Date(s) - 04/11/2018
2:30 pm - 3:30 pm


3910 15th Ave NE
Seattle WA
Harm and beyond: What the data science community is doing to address ethical concerns … and why it’s necessary but insufficient. 

In recent years, it has become increasingly hard to ignore the propensity for data-intensive computational technologies to do harm by violating privacy, codifying bias, and facilitating malfeasance. In this session, Bernease Herman, a data scientist who specializes in interpretable machine learning, will help us understand recent developments in data science tools, techniques, and norms that address some of these concerns. From algorithmic audits to differential privacy to statistical definitions of fairness, Bernease will explain what these approaches are capable of doing, and what their limitations are.
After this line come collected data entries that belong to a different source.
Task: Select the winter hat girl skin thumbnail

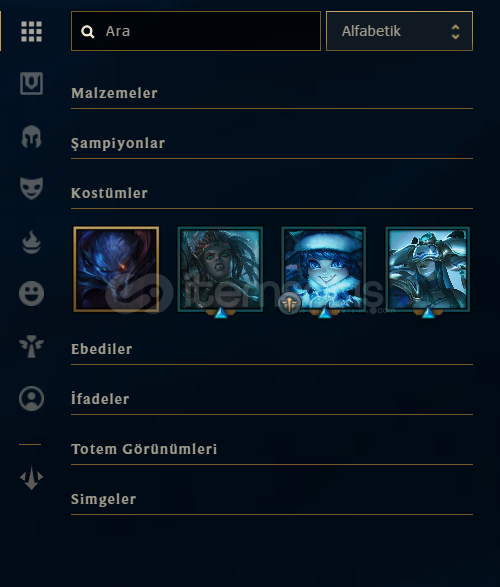Action: [x=324, y=269]
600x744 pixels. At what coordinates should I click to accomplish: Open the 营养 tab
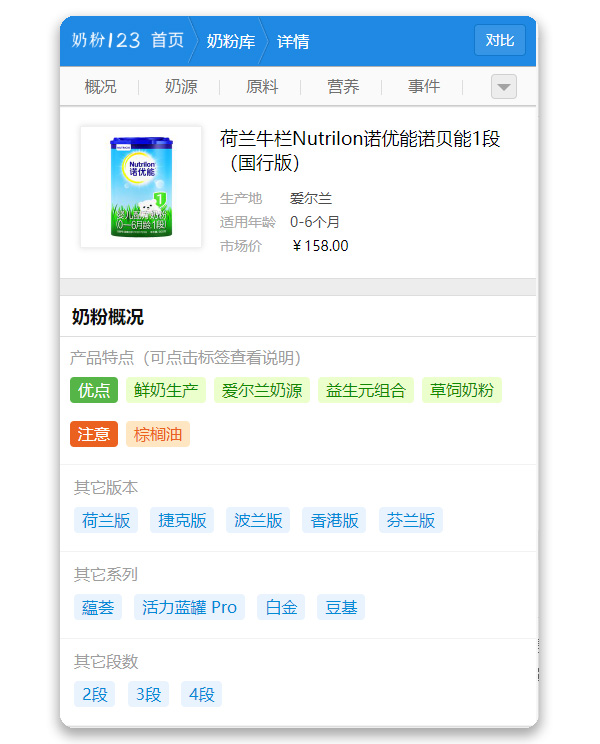pyautogui.click(x=343, y=86)
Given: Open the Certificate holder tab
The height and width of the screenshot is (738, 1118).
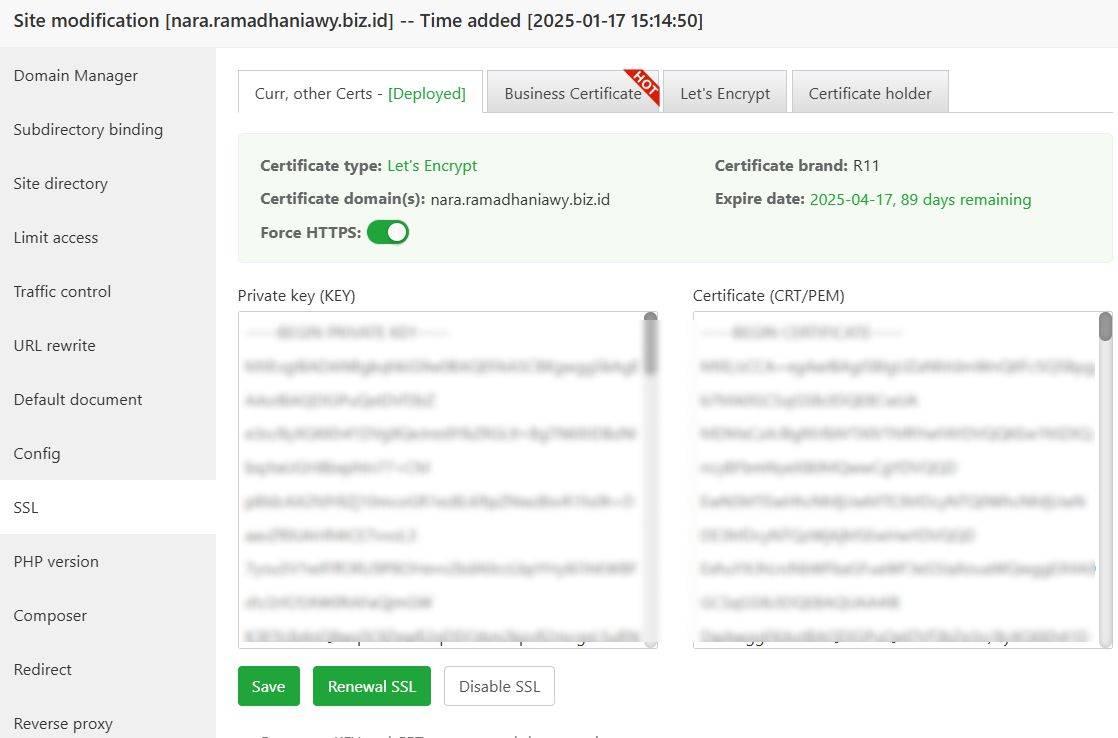Looking at the screenshot, I should (x=870, y=93).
Then, Anna Lauren Hoffman, a scholar of technology, culture and ethics, will help us see why all those developments are necessary, but insufficient. Anna looks beyond the materialization of specific harms and invites us to think more broadly about how the underlying logics of data-intensive computational systems perpetuate cultural violences against marginalized communities.
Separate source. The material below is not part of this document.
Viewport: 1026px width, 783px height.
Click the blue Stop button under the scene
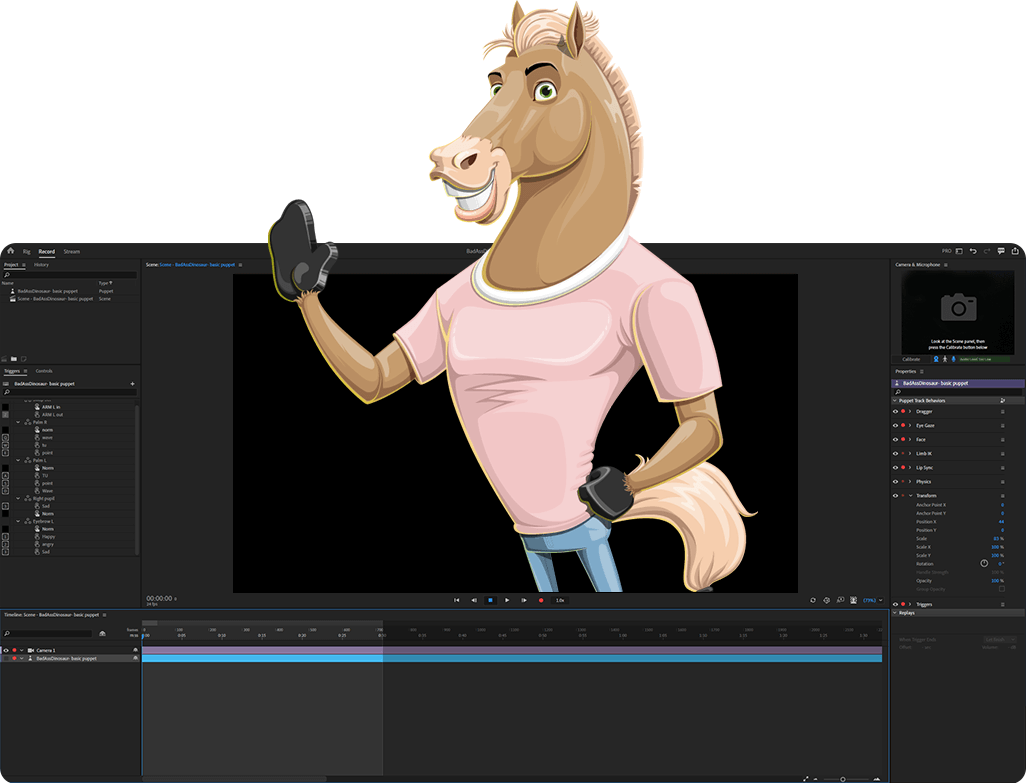coord(490,600)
Bernease Herman will talk on “Countering Harm: Computational Approaches to a More Ethical Data Science” that gives an accessible primer for select computational methods popular in the Fairness, Accountability, and Transparency in Machine Learning (FATML) community that address data science ethics. Bernease will present advantages, disadvantages, and current efficacy of each method as practiced today.
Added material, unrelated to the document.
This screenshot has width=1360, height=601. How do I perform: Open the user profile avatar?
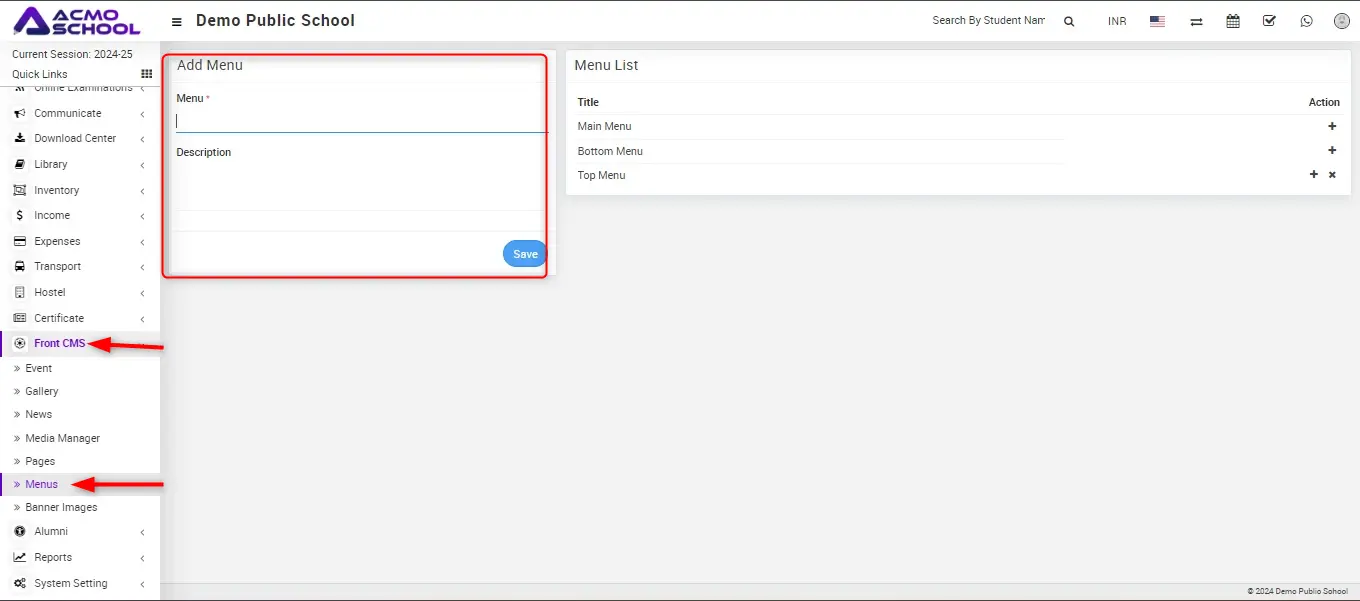pyautogui.click(x=1342, y=21)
Anna Lauren Hoffman will talk on “Amplifying Harm: When Data, Algorithms, and Cultural Violence Collide” which talks about how many conversations around data and discrimination focus on problems of biased datasets or unfair algorithms that produce unjust material outcomes. But we also need better ways of grappling with cultural violnces – that is, discursive and symbolic harms reproduced and amplified by researches. Hoffmann argues that these harms are not secondary or even concurrent with other forms of discrimination; rather, they are foundation, as they create the social conditions against which other harms can occur. Just like physical violence in the real world, this kind of violence – dubbed ‘data violence’ – occurs as the result of choice that underwrite other harmful or even fatal outcomes produced by data-driven, algorithmically-mediated systems.